Funded PhD Opportunity 'Hard Borders' and 'Soft Spaces' – Planning for Functional Geographies in a post-Brexit Landscape

This opportunity is now closed.

Subject: Architecture, Built Environment and Planning

Summary

Over many decades, the European Union has nurtured a culture of spatial planning that encourages: (1) greater cooperation between planning systems across member states; (2) coherence across policy social, economic and environmental goals, and; (3) cohesion through formal (‘hard space’) arenas and informal (‘soft space’) networks.

On the island of Ireland, an expression of such thinking and working has been captured in the joint jurisdictional and cross-departmental Framework for Co-operation: Spatial Strategies of Northern Ireland and the Republic of Ireland. As a construct to support cross-border spatial planning it represents the first attempt to formalise bilateral commitment to cooperate beyond traditional territorial boundaries through the notion of ‘functional geographies’. In many ways, this cooperative framework aligns with the growing practice of spatial planning elsewhere, which has been witnessing an expansion of planning processes outside its traditional ‘hard spaces’ of jurisdictional regulation, much of which has been captured in the scholarly literature of late (Walsh, 2015; Allmendinger, et al., 2015).

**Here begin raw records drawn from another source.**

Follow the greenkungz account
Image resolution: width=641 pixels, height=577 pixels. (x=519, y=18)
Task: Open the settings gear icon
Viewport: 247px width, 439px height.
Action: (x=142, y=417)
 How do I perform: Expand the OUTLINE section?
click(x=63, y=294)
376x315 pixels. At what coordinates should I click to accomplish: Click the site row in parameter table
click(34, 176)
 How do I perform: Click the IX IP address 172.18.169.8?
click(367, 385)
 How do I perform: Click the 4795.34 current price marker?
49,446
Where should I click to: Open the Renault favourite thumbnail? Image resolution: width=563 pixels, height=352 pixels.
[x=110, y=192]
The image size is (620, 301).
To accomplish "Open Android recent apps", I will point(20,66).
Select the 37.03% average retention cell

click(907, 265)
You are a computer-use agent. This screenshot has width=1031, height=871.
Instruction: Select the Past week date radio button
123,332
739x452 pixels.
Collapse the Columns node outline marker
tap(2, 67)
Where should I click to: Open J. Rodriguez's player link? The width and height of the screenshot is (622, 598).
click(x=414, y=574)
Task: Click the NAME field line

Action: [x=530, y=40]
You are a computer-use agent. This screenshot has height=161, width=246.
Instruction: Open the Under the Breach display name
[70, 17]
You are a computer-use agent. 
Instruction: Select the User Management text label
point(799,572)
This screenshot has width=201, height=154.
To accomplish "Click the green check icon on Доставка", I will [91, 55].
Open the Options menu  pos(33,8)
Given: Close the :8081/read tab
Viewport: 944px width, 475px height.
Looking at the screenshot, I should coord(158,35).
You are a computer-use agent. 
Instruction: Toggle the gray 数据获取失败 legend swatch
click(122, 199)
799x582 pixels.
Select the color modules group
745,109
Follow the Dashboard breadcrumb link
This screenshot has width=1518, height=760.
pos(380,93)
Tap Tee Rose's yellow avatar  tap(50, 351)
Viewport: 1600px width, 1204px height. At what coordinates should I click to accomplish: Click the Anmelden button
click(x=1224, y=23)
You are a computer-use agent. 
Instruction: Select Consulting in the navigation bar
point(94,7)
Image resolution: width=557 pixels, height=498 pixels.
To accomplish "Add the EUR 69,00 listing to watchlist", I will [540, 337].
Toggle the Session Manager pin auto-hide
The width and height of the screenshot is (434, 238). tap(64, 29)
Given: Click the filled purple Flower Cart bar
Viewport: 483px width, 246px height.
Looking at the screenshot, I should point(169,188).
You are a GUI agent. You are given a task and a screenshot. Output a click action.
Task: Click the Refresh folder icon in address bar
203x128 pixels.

However, the uncertainty from Brexit and the likely ‘hardening’ of the border on the island of Ireland presents unprecedented challenges – and perhaps opportunities – for considering how the idea of functional geographies will continue to operate in a post-Brexit landscape. While local authorities and administrative jurisdictions tend to be used as proxies for understanding functional geographies, they arguably stifle alternative spatial interpretations of what might constitute local and/or strategic social, economic and environmental functionality (Jones, 2016).

This doctoral research aims to critically consider the notion of functional geographies across territorial boundaries. In particular, the research seeks to contribute to our understanding of the value of ‘soft spaces’ for supporting cross-border planning, coordinating sustainable development, and achieving social, economic and environmental wellbeing outcomes in functional geographies on the island of Ireland.

Essential Criteria

  • Upper Second Class Honours (2:1) Degree from a UK institution (or overseas award deemed equivalent via UK NARIC)
  • Experience using research methods or other approaches relevant to the subject domain
  • Sound understanding of subject area as evidenced by a comprehensive research proposal

Desirable Criteria

If the University receives a large number of applicants for the project, the following desirable criteria may be applied to shortlist applicants for interview.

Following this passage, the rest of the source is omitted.